Stocking plans – How they have ‘come of age’
Despite being a proven and reliable route for financing vehicles, stocking plans have attracted some degree of scepticism. Our latest blog examines the facts about them.
There was a time when stocking plans were viewed with the type of caution, reserved for the sub-prime loan market. However, in recent years this type of wholesale funding has risen, emerging to take its rightful place among the mainstem funding options available for dealers.
It could be said that 2018 was the year that stocking plans came of age. Towards the end of last year, half of the dealers in our monthly dealer sentiment survey said they used a wholesale finance package or stocking plan, compared to 38% opting to use their own funds.

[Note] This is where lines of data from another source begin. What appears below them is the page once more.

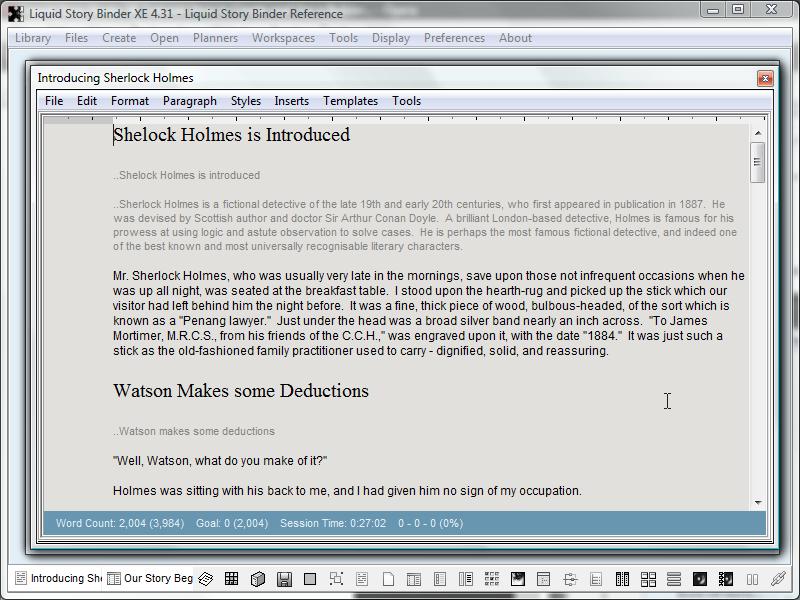800x600 pixels.
Task: Click the three stacked bars icon in toolbar
Action: click(x=674, y=579)
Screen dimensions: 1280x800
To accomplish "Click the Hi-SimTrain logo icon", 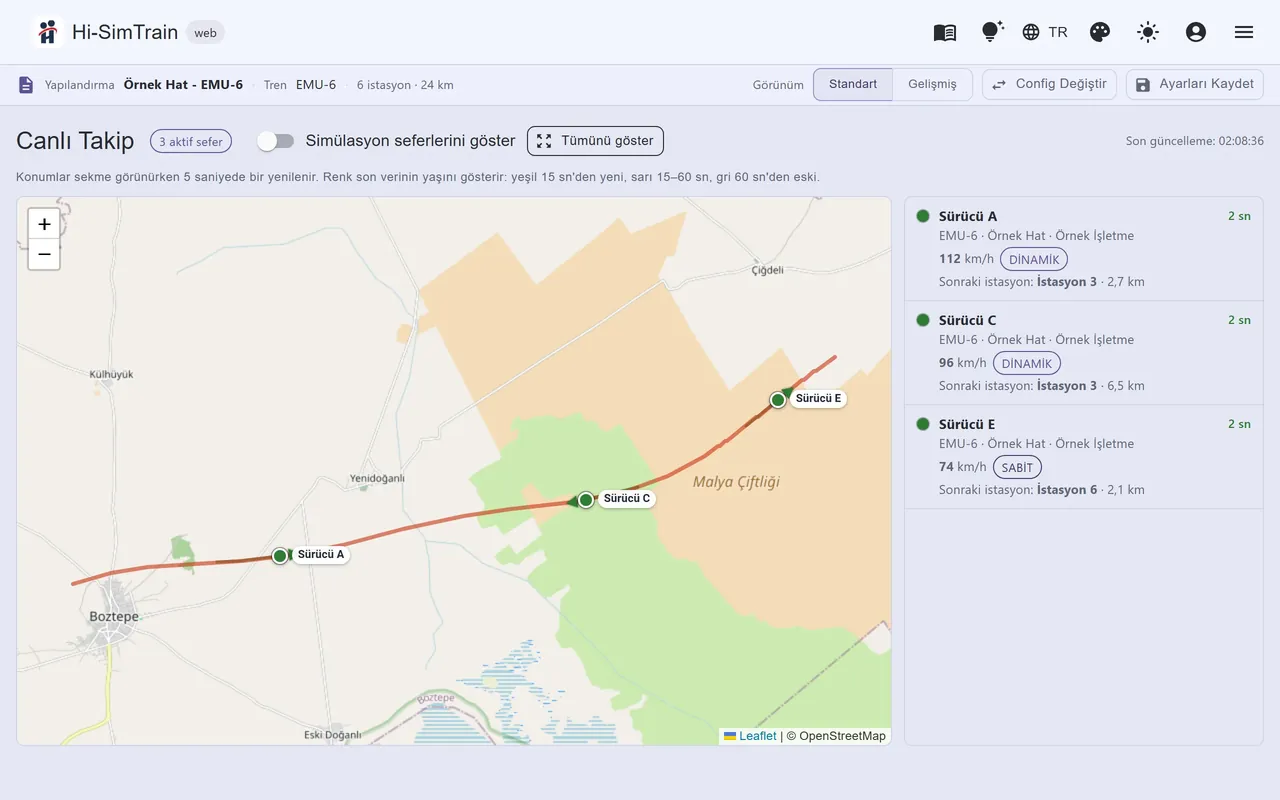I will pyautogui.click(x=47, y=32).
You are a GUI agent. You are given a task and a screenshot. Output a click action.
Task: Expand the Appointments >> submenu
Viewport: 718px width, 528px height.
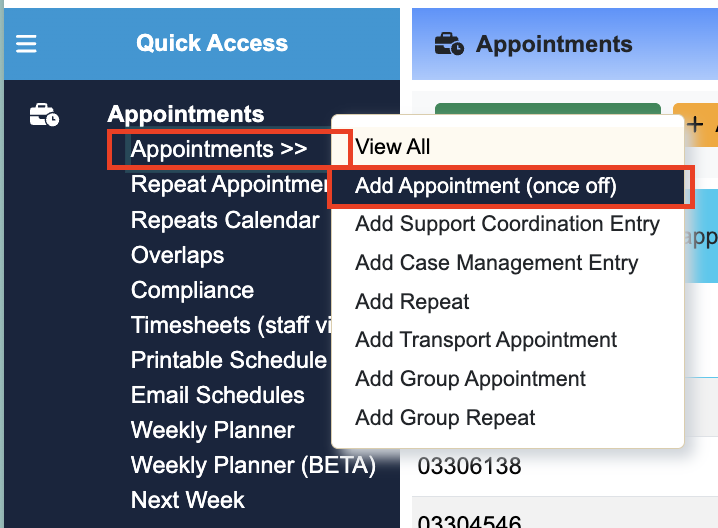218,150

These results suggest an increasing rejection of the one-size-fits-all approach to funding, with cash no longer the first port of call, as dealers look to diversify their options in order to meet their business requirements.
So, if stocking plans have come of age, what is it about them that’s led to their increased appeal across the motor trade?
One of the key attractions of a bespoke stocking plan is that the dealer receives 100% funding regardless of the source.
A NextGear Capital Stocking Plan directly integrates with over 60 sources of stock where the funds are paid directly to the source. In addition to this, 100% of the hammer price, plus delivery and buyers’ fees, are also covered.
Similarly, if buying from an alternative source such as the trade or taking in a part-exchange, 100% of CAP clean or invoice price (lower of the two) is also funded.
Dealers have also come to realise there’s no hidden agenda with this type of funding. It may be structured in a different way to other forms of wholesale finance, but dealers now get why that’s the case.
Dealers appreciate that a stocking plan provides them with the flexibility they need to run and grow their business. There are no reciprocal lock-ins tying them into promoting the lender’s consumer finance product, as is the case with some providers and there are no fixed payment terms and limitations on where they can source vehicles.
The confidence dealers now have in bespoke stocking plans is shown in the £2bn of vehicles funded since NextGear Capital began as a business five years ago. With over 1,600 dealers already on board, it shows how this type of wholesale finance is now considered as a fit for purpose, reliable and trustworthy means of funding.
As its popularity among dealers continues, then 2019 could very much end up being the year of the stocking plan.